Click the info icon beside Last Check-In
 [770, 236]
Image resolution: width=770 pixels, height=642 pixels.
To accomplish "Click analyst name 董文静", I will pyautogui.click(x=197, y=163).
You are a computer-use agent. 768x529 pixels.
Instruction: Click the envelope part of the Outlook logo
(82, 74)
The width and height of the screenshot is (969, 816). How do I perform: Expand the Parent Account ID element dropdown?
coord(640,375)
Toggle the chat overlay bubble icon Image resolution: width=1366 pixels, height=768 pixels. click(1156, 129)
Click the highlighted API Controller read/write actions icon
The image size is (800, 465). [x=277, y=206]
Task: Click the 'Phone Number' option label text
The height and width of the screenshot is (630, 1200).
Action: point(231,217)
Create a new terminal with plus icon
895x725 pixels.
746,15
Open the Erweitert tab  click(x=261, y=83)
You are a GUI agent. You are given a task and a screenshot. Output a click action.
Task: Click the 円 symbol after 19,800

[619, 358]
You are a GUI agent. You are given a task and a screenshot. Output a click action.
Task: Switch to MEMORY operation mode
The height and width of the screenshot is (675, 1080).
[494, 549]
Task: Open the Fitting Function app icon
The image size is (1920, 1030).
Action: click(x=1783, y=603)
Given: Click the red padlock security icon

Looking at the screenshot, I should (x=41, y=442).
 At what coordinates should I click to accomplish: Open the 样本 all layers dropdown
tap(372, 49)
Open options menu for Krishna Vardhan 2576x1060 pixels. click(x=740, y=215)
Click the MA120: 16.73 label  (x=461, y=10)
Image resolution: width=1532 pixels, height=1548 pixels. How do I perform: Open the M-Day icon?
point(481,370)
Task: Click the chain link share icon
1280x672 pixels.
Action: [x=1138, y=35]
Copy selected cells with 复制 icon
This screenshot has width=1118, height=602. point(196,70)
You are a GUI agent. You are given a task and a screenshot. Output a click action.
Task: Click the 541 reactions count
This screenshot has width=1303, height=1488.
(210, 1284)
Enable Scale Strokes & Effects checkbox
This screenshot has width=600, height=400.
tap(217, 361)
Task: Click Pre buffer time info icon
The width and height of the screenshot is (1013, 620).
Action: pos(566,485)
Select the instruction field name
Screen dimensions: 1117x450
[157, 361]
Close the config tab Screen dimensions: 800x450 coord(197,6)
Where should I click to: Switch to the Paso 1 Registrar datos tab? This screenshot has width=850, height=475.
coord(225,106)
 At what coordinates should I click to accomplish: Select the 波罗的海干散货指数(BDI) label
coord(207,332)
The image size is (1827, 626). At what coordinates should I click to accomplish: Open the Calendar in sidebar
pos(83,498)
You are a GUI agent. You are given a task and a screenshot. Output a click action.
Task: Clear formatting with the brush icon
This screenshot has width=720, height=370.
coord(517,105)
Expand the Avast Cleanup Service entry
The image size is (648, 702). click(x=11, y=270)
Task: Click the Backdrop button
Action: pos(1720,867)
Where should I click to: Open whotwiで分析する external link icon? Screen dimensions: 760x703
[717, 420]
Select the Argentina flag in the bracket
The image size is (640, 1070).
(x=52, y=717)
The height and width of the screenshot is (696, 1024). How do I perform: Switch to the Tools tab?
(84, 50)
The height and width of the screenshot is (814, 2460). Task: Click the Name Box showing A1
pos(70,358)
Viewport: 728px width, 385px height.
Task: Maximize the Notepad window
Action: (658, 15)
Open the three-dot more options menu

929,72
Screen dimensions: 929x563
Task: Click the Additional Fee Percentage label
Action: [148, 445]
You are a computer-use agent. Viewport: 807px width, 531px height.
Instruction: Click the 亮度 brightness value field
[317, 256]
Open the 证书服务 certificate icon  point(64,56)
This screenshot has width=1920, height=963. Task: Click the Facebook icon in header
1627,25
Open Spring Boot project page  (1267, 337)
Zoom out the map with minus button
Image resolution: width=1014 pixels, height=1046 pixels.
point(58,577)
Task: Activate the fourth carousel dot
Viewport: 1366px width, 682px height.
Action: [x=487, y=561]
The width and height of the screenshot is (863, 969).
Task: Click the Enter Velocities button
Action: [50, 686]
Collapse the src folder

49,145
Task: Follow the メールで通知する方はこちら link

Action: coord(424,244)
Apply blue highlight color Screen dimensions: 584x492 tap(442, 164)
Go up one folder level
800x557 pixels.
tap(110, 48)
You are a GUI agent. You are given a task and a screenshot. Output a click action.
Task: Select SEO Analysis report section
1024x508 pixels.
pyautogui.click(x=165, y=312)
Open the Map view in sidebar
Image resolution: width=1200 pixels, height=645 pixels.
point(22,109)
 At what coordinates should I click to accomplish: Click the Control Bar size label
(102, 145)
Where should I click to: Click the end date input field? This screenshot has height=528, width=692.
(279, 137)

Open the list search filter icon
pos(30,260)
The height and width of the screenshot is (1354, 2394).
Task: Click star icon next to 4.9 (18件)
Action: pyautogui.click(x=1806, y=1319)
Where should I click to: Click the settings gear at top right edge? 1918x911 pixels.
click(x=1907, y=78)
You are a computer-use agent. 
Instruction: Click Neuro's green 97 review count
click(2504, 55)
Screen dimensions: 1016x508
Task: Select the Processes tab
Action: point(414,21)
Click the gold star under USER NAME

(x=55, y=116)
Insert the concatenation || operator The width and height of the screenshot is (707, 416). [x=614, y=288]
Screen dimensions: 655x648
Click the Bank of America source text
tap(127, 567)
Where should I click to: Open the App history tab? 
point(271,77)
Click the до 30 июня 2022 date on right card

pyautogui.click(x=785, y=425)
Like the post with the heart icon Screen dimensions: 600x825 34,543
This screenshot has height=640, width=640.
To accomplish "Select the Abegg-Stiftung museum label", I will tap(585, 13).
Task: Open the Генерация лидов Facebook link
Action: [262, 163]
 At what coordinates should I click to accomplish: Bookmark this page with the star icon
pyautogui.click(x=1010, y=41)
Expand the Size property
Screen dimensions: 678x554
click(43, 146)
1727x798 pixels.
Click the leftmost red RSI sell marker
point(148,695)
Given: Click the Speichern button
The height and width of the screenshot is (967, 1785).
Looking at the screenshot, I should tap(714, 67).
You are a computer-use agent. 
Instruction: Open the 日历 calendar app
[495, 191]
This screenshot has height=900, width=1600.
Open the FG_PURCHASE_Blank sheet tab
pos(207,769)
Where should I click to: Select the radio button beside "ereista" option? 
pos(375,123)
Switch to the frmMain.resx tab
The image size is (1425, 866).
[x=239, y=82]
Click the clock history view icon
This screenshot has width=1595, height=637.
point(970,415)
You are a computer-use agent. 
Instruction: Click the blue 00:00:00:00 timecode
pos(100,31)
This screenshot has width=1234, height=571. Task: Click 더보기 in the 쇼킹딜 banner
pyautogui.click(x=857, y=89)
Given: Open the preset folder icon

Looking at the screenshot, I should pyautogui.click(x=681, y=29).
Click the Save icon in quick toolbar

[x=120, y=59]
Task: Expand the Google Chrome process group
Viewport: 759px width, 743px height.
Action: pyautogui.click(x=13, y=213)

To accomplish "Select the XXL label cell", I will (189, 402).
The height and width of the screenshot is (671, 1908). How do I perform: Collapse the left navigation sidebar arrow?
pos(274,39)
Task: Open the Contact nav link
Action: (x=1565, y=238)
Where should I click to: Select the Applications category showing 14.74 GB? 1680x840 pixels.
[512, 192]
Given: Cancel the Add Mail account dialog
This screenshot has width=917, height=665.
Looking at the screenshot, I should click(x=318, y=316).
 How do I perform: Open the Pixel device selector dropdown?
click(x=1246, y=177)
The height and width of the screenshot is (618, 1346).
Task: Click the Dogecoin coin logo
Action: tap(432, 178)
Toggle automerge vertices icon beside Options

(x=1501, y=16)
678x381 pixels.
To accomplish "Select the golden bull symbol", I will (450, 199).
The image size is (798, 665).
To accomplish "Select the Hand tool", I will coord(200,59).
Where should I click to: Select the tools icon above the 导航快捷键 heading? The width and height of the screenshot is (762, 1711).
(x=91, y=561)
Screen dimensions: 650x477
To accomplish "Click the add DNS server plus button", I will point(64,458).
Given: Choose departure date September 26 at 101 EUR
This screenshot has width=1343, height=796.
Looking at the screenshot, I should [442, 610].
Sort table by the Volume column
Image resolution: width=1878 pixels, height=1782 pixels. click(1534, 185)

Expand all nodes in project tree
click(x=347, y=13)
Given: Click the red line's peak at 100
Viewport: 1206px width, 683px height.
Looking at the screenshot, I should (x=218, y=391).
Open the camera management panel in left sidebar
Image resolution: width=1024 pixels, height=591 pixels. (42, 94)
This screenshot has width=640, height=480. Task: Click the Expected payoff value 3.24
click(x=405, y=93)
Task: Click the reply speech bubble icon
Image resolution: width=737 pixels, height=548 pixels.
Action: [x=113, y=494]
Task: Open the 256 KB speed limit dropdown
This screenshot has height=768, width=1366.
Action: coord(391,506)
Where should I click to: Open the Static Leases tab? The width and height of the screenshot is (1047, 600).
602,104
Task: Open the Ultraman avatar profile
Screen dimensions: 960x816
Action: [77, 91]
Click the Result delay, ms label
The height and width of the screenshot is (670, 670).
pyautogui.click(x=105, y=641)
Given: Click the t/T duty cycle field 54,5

* * * * * * *

EXERCISE DESCRIPTION: Scan the listing above and tally the lines that include the string "plus". Write the total and nothing more.

RESPONSE AREA: 2